EXERCISE BRIEF: Locate every line in the material below that has the word "Добавить". Copy each of those lines.

RECORDS TO PROCESS:

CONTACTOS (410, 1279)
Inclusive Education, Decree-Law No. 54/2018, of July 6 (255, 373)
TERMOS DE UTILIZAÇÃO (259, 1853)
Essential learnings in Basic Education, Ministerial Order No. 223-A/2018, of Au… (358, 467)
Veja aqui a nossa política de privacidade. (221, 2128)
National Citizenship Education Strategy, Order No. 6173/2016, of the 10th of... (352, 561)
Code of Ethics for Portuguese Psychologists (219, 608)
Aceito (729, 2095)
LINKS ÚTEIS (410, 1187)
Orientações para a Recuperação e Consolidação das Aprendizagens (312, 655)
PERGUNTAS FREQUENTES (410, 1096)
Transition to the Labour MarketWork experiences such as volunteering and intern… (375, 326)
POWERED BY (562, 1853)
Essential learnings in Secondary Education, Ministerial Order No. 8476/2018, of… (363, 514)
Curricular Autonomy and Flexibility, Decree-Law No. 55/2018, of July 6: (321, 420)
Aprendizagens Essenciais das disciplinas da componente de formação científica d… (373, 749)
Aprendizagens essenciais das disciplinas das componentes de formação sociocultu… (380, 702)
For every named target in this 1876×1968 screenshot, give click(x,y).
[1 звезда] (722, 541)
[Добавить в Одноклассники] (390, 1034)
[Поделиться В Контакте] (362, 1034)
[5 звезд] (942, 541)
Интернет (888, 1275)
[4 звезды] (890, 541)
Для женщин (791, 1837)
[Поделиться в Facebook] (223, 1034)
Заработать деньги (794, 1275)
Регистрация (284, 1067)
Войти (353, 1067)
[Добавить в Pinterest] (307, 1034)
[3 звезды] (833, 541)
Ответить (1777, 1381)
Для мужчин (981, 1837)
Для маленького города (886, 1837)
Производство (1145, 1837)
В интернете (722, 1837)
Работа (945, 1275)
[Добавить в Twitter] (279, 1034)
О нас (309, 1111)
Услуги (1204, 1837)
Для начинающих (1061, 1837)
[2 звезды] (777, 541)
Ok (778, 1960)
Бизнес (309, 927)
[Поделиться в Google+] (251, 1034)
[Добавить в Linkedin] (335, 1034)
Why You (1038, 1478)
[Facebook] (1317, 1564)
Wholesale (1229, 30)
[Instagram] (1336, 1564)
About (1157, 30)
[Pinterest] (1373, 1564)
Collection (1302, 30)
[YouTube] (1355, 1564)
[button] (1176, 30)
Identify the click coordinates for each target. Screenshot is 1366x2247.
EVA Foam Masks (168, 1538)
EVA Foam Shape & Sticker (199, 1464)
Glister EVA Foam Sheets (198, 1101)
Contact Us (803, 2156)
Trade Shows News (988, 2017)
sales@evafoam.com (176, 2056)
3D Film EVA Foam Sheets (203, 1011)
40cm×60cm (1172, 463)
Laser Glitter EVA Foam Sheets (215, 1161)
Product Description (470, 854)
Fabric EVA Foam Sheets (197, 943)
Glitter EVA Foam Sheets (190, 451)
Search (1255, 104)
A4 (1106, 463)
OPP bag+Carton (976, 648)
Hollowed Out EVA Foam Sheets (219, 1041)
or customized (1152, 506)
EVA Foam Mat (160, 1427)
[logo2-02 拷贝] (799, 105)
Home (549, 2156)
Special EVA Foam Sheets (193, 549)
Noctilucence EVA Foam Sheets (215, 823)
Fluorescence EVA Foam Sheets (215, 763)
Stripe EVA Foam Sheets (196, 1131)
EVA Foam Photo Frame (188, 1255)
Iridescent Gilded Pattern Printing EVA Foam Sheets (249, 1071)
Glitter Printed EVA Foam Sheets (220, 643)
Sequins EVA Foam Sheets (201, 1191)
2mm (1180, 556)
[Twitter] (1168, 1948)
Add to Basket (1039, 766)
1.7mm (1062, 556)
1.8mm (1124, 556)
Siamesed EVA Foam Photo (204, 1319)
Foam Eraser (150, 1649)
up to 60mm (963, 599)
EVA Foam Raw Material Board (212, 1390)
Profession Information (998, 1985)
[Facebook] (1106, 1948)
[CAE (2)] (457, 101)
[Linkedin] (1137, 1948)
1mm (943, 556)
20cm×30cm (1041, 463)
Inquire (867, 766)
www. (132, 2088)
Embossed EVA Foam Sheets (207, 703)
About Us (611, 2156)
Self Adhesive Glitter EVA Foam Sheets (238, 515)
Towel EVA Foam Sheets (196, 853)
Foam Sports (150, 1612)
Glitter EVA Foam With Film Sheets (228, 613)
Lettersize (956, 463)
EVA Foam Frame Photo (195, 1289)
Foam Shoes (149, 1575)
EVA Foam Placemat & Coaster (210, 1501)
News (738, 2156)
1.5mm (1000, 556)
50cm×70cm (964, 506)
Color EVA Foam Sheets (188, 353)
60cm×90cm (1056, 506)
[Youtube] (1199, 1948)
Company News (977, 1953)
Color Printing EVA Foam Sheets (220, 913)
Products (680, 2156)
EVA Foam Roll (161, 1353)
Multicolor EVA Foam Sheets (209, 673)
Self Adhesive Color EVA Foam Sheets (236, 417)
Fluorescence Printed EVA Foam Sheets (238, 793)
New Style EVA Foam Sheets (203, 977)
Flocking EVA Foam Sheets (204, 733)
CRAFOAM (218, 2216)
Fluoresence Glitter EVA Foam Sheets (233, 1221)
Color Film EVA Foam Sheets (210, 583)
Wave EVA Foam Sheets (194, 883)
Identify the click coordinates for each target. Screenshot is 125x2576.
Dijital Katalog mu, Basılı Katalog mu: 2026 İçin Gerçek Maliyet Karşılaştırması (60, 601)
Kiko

TASK OUTPUT:
[Добавить в Одноклассники] (390, 1034)
[Добавить в Pinterest] (307, 1034)
[Добавить в Twitter] (279, 1034)
[Добавить в Linkedin] (335, 1034)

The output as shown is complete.